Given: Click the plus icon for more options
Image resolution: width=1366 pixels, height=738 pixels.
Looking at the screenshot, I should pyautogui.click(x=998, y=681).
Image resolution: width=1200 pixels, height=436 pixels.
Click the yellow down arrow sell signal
____________________
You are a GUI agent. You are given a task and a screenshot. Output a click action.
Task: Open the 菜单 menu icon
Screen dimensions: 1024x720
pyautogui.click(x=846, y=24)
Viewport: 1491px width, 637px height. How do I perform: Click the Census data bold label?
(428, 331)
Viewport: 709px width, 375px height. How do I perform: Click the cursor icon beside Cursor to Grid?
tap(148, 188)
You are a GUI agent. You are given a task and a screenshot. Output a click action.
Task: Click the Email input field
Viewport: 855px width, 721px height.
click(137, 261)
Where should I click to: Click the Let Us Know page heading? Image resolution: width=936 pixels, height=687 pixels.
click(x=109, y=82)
____________________
◆ What this task involves: Print the part of the listing that opens with the line containing "Where should I" and closes with the line containing "click(x=109, y=82)", reproducing each line in its original form.

◆ Expected answer:
Where should I click to: Click the Let Us Know page heading? Image resolution: width=936 pixels, height=687 pixels.
click(x=109, y=82)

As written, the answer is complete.